((

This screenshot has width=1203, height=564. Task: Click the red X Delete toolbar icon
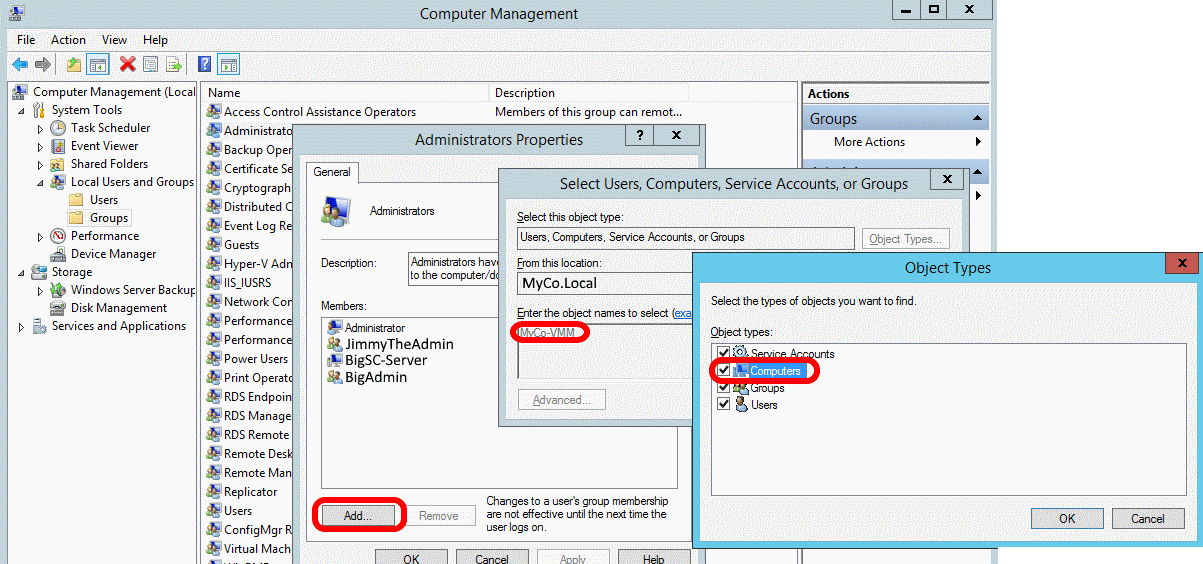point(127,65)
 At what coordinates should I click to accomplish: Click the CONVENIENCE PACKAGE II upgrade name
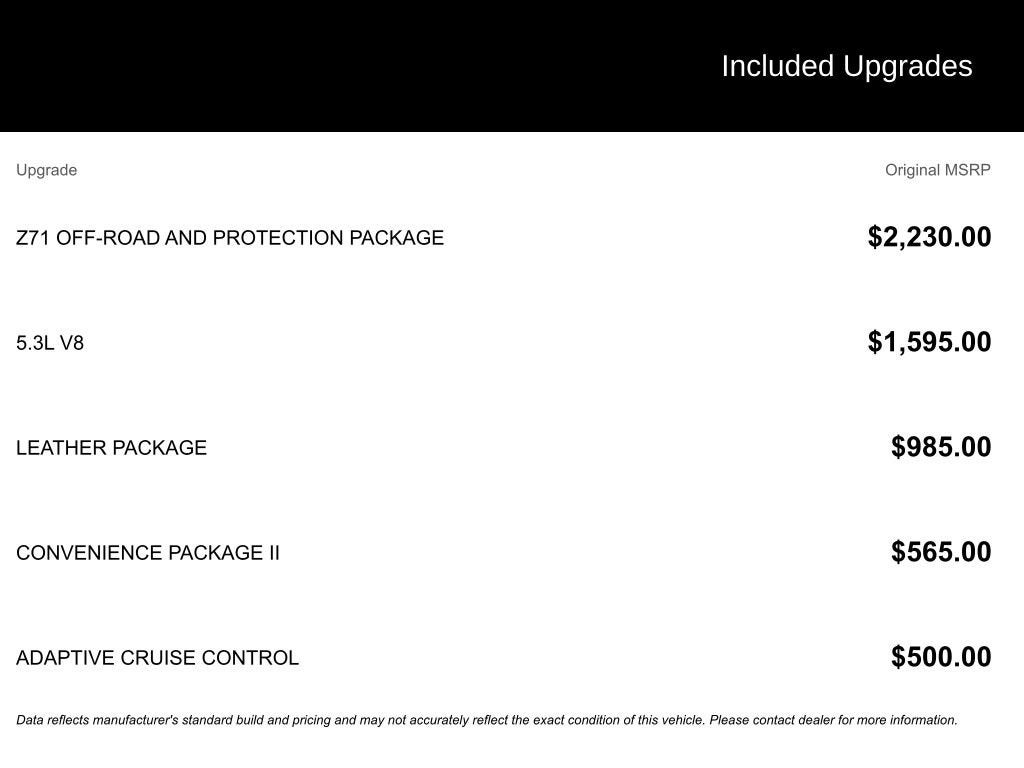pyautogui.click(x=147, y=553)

))
((

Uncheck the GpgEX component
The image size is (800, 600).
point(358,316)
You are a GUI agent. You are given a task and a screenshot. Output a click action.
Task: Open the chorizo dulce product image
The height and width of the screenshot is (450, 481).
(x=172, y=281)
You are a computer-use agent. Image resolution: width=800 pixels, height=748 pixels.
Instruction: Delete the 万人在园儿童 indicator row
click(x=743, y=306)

))
((

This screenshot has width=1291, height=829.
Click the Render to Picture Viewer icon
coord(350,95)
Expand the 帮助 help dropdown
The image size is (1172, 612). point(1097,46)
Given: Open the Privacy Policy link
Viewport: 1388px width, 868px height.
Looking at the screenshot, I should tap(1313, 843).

))

TASK PROMPT |
For every line above that includes the string "agent", copy the line.

COMPLETED TASK |
You are a GUI agent. You are given a task and a screenshot. Output a click action.
You are a computer-use agent. Image resolution: width=800 pixels, height=748 pixels.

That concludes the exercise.